Let’s compare two different worlds we live in–making music and using the internet.
According to Gallup polls, 95% of Americans feel that music is part of a well-rounded education. Between 78% and 93% feel that learning to play music makes people smarter, results in better grades for kids in other subjects, helps teach discipline, and helps build friendships.
A recent Harris poll has shown that 88% of people with post-graduate education were involved in music in school, and 83% of those earning over $150,000 had a music education. Researchers explained the connection between music and income partly by pointing to the life skills learned through the discipline and the strong experience of working together with others.

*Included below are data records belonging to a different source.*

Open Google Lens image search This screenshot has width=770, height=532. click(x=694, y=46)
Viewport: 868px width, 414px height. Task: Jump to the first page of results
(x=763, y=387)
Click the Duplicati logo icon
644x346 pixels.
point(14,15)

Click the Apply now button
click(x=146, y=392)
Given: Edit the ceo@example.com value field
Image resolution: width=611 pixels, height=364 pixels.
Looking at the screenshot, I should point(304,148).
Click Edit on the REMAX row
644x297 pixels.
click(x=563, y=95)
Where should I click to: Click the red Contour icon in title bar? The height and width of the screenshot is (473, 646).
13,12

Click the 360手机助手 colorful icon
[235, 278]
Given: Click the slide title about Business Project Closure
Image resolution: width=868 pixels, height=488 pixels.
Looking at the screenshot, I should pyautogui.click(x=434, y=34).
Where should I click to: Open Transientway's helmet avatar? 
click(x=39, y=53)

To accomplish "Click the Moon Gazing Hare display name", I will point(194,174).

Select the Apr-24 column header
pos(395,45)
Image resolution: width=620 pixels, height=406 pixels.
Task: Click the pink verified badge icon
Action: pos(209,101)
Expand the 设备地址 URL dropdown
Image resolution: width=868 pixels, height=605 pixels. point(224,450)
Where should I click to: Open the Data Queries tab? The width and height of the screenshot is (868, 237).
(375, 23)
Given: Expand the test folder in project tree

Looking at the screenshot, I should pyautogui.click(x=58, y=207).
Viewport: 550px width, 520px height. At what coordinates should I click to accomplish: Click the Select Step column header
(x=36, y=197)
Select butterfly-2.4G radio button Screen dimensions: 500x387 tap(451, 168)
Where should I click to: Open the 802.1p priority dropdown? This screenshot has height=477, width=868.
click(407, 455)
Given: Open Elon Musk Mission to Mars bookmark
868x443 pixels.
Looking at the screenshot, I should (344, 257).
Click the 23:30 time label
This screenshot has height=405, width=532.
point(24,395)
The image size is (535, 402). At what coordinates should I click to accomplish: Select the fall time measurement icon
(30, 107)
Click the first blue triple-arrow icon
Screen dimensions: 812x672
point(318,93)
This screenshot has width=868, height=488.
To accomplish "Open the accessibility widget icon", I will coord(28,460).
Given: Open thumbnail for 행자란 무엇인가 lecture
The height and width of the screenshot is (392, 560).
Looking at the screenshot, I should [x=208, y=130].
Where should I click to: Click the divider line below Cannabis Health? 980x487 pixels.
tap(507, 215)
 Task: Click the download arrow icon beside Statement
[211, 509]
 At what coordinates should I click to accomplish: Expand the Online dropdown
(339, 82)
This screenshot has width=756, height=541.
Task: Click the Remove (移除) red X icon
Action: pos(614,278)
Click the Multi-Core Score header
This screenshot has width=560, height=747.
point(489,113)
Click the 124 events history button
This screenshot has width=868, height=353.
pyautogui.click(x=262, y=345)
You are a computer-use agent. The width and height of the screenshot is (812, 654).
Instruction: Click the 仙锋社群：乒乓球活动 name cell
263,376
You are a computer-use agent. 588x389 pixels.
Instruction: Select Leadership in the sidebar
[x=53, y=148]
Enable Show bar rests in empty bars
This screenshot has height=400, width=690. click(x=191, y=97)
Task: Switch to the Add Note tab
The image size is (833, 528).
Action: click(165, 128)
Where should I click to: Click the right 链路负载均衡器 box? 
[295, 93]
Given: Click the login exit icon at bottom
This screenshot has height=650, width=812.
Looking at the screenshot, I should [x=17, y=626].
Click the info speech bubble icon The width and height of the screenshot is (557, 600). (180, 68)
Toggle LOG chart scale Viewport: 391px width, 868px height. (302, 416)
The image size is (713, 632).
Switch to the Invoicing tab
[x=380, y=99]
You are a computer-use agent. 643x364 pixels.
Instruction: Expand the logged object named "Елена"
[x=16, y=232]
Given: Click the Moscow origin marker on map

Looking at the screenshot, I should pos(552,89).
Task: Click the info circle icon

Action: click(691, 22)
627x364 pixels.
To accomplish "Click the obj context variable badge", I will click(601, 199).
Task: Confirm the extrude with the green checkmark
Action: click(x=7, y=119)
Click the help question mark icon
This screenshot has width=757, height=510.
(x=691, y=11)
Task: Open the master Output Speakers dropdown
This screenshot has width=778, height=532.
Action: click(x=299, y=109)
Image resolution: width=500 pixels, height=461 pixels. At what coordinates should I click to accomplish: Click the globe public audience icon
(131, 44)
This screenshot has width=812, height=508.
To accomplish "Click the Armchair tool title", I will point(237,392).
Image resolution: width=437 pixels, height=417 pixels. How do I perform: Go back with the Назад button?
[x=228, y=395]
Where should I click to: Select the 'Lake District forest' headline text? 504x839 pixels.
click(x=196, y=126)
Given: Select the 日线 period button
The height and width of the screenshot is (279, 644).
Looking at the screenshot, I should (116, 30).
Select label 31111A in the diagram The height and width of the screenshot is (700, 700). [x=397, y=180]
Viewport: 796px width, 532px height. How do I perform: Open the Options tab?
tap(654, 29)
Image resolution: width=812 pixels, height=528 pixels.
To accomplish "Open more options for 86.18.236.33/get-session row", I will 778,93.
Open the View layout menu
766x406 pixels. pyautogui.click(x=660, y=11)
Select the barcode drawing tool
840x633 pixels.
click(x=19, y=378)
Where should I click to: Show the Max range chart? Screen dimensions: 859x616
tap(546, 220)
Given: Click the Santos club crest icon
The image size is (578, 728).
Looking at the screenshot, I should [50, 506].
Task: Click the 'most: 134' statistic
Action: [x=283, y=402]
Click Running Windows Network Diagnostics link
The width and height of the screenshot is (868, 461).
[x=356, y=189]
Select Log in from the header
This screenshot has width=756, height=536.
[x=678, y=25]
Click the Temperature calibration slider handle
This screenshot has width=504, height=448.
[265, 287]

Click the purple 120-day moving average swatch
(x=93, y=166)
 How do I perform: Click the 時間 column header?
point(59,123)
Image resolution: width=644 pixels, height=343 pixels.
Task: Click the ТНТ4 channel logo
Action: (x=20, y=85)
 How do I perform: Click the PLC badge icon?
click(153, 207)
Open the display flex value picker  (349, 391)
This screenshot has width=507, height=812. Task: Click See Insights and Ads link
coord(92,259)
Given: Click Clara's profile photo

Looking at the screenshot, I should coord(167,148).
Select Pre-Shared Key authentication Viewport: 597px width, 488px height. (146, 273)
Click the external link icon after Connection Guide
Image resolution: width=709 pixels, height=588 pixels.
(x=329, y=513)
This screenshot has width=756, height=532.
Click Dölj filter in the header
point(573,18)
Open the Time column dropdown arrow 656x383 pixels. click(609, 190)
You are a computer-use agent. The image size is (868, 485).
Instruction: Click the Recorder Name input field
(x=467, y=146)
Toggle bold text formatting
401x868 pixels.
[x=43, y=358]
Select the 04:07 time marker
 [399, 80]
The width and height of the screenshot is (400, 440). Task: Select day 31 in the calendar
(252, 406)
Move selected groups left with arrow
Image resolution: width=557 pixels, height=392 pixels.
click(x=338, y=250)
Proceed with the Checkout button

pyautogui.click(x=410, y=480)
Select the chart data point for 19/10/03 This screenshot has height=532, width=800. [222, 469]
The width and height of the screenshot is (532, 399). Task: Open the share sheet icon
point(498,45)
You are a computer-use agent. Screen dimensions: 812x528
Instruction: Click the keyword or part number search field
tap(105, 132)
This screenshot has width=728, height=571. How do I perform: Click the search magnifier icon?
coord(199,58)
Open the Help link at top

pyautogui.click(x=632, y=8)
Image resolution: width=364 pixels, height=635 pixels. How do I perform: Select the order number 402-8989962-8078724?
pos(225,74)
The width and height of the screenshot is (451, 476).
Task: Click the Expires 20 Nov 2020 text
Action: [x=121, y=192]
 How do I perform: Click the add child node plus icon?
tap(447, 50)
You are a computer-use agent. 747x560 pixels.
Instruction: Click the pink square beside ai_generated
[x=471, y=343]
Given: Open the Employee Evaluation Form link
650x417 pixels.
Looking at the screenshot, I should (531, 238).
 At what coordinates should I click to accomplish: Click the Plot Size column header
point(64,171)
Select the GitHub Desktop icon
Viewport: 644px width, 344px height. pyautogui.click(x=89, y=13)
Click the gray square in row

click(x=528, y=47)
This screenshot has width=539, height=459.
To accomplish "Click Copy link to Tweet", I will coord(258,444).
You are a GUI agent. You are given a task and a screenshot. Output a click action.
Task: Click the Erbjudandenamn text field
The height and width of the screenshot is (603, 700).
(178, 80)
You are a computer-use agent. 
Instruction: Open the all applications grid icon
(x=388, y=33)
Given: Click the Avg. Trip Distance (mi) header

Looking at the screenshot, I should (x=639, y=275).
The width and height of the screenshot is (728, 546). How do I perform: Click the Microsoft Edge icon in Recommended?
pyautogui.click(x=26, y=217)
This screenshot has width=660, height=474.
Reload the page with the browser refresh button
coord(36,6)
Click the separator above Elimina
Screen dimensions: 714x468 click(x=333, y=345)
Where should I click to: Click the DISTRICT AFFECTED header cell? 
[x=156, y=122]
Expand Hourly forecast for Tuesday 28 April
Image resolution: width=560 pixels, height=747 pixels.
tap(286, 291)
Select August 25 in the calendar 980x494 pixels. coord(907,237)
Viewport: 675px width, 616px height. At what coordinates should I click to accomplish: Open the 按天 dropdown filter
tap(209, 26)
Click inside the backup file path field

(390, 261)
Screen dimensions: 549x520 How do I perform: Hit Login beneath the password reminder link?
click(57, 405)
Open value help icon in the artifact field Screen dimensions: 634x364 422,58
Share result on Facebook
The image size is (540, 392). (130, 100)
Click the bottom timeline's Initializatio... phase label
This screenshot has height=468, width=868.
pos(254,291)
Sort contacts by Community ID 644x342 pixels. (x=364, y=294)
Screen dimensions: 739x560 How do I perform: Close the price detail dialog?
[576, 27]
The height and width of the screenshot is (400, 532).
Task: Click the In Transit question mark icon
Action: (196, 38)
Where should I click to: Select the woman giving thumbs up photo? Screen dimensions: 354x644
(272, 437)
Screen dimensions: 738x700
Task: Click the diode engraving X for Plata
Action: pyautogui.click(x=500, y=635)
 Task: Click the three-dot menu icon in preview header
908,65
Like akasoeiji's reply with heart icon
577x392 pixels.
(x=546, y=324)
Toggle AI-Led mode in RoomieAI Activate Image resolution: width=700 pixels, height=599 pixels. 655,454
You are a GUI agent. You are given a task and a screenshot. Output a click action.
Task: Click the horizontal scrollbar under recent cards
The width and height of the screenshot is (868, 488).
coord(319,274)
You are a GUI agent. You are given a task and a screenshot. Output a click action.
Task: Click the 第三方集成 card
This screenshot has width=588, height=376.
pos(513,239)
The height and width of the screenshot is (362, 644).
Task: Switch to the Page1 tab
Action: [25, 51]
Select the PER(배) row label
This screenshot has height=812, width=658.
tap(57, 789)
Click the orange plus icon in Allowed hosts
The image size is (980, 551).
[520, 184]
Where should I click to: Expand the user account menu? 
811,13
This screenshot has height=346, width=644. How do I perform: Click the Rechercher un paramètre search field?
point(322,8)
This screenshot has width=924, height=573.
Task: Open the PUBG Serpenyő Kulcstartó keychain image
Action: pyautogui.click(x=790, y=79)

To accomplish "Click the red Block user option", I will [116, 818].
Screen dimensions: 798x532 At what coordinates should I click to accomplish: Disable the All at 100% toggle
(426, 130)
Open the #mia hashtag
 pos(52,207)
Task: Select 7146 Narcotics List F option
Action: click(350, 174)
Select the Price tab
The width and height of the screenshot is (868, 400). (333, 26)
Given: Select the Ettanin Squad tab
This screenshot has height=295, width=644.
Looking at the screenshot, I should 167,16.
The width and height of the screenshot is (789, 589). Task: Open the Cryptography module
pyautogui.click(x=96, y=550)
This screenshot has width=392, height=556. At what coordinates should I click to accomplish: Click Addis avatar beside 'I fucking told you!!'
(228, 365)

One of the researchers pointed out that the beauty of music is that it brings “both hard work and enjoyment together, which doesn’t always happen elsewhere.”
It certainly doesn’t happen everywhere. While music students learn about real-world struggles and rewards in a very immediate way, our growing infatuation with computers allows many to fantasize that they can “cut to the chase”–to bypass the hard stuff with its real rewards, and instead, fuel up with pure entertainment, kind of like eating empty calories and staying hungry for more…
It is estimated that some 9 million American kids are at risk for a new mental disorder called pathological computer use, or internet addiction.
South Korea, the first country to fully embrace nearly univeral internet connections for its citizens, has built 140 internet-addiction counseling centers, and computer-abuse treatment programs at 100 hospitals. Their newest project is a summer Internet Rescue camp. Here kids are removed from computers and engaged in horseback riding and other physical activities. The goal is to build “emotional connections to the real world and weaken those with the virtual one.” (See the New York Times, Nov 18, p. 1)
One thing is for sure: The struggles and triumphs of learning to play music are very much part of the real world, not a virtual one.